Pues a ver, yo trabajo con niños como animadora sociocultural los fines de semana y conozco la historia de el principe y la princesa pero esto con niños de 3 años es un caos, vamos que no sirve en este caso. Lo de contar cuentos mientras haces globoflexia para niños de tres años tiene un inconveniente muy grande y es que cualquier cosa desvia su atención y si cuentas un cuento mientras haces una figura perderán el hilo de la historia. Si ya tienes que currate un buen cuento y gesticular mucho para captar la atencion de 20 niños imaginate si los distraes. Yo creo que lo mejor es contar un cuento y luego hacer los globos, y no te procupes por que los niños se peleen por ser los primeros tu di que hay para todos, no suelen pelearse y si hay algún niño que se enfurruña y llora o algo pues le dices que es tu ayudante que se ponga a tu lado a vigilar que todo salga bien, vamos yo nunca he tenido ningún problema, los niños más mayorcitos suelen dar mas problemas, eso sí colocalos en fila lo mejor posible. De todas formas te comento algo según mi experiencia, si vas a hacer algo mejor que los globos vayan al final del todo porque sino cada uno tendra su globo para jugas con el y claro luego cuesta una barbaridad centrarlos en lo que vayas a hacer, piensa siempre que se distraen con facilidad, lo mejor es los globos al final y cada uno se queda contento y feliz con su super regalo.  :D

----------


## Tiza-86

De todas formas si quieres que te de alguna idea o comentar algo enviame un privado y hablamos.

----------


## ignoto

Para niños de 3 años:
Pon en el buscador:
La rana y el payaso

----------


## sacrone

En cuanto al tema de los globos te puedo contar mi experiencia, Como muy bien te ha dicho tiza, es importantisimo que los dejes para el final y para resolver el tema de que los niños quieran todos los globos al mismo tiempo hay un solución.
 Antes de empezar te preparas unas 15 figuras y las dejas dentro de un velador de esos de colorines, si alguna de las figuras es larga y se sale por la parte de arriba del velador, tienes que poner un pañuelo por encima para que no se vean, de esta manera cuando llegue el momento de repartir los globos solo tendras que hacer 5 figuras. Ademas con el tema de la globoflexia hay otro inconveniente, si haces 20 figuras seguidas te llevará un buen rato y te puedo asegurar que en ese rato se les van a pinchar muuuuuchiiiiiisimos globos a los niños y te tocara volver a hacer más figuras y mientras haces esas se pincha otro y luego otro y asi sucesivamente. Asi que lo mejor es que una vez que te pongas con los globos ese proceso dure muy poquito rato, confia en mi en este tema que llevo muchos globos a mis espaldas jeje.

----------


## Tanthalas

Lo único, lo digo por experiencia propia. Si les das globos procura que sean similares que cuando yo les hice unos globos a los niños un poco más y se pegan porque a uno le hice una oruga y al otro un conejo.

----------


## mayico

no creo que se peguen por un globo, según como le entregues la figura, si le das una importancia increible cada vez que das una flor... todos querrán la flor, pero cuando vayas a dar un caniche pintalo como un super perrito, y un gorro... como el gorro de peter pan, y si a cada figuras le buscas algo así... todos estarán contentos con sus figuras, tambien... mirando a la cara de los niños y despues de una actuación... es mas facil saber que tipo de figuras puede congeniar con ellos.

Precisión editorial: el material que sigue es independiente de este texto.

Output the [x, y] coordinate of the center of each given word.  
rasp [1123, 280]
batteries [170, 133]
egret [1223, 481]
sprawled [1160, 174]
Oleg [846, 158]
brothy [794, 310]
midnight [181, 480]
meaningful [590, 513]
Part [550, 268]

y bueno lo que podrías hacer en clase seria... entrar a clase sin hablar, haciendo mimica, sacas un globo lo hinchas y haces una figura y se la das a alguien luego te presentas y bueno sigues haciendo figuritas mientras charlas con ellos, verás lo qeu disfrutas mientras hablas con ellos, si le cuentas un cuento no está mal, pero te han llamado para hacerle figuras a los niños no para contar cuentos, y el problema va a ser... como no te de tiempo a darle una figura a cada uno, te la van a liar...

----------


## keko

Gracias por vuestros consejos, creo que voy a olvidarme del cuento...

Lo que si que haré será llevar alguna figura ya hecha.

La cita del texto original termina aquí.